#### YOUR INSTRUCTIONS:
Each line from the one that contains "The height and width of the screenshot is (500, 800)." to the end of the material must be set down exactly, and no line before it.

SUPPLIED DATA Start Marker

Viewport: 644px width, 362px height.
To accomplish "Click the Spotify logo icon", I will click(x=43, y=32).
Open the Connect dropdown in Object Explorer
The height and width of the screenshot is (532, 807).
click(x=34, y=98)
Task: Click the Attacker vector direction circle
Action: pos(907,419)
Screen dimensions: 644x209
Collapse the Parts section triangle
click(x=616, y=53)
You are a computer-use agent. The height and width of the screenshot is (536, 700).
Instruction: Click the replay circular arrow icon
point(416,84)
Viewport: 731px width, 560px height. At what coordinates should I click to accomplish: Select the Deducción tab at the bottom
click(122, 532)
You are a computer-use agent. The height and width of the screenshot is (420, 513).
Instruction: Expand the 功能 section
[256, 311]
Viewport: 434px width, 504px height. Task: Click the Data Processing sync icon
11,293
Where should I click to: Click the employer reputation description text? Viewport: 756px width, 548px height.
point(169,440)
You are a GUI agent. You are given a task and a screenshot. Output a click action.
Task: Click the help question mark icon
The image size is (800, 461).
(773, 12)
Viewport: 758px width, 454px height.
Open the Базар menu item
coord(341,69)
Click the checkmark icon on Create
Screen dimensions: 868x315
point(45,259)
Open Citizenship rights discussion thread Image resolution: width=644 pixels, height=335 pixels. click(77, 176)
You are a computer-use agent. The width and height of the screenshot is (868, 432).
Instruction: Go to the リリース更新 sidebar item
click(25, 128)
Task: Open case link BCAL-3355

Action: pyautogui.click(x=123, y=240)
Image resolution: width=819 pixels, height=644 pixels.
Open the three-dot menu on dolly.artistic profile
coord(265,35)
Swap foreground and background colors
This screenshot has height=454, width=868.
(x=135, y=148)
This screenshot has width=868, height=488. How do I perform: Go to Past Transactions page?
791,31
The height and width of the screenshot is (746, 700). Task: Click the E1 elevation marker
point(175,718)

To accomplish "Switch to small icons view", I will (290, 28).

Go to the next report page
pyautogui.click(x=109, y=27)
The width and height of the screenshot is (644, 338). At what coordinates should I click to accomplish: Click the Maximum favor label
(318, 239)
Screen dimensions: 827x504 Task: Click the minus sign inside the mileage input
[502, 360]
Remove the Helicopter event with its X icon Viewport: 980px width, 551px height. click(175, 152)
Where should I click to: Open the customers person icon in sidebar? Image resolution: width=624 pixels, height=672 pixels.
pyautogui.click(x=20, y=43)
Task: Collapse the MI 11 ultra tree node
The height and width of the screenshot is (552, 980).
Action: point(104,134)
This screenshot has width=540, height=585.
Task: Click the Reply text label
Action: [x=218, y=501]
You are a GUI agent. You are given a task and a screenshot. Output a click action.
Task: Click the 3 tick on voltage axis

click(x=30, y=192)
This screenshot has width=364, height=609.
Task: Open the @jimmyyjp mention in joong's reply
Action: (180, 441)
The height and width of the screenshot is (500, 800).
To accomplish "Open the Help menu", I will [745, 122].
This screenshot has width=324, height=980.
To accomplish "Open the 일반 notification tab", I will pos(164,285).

SUPPLIED DATA End Marker

#### WRITTEN RESPONSE:
The height and width of the screenshot is (500, 800).
To accomplish "Open the Help menu", I will [745, 122].
This screenshot has width=324, height=980.
To accomplish "Open the 일반 notification tab", I will pos(164,285).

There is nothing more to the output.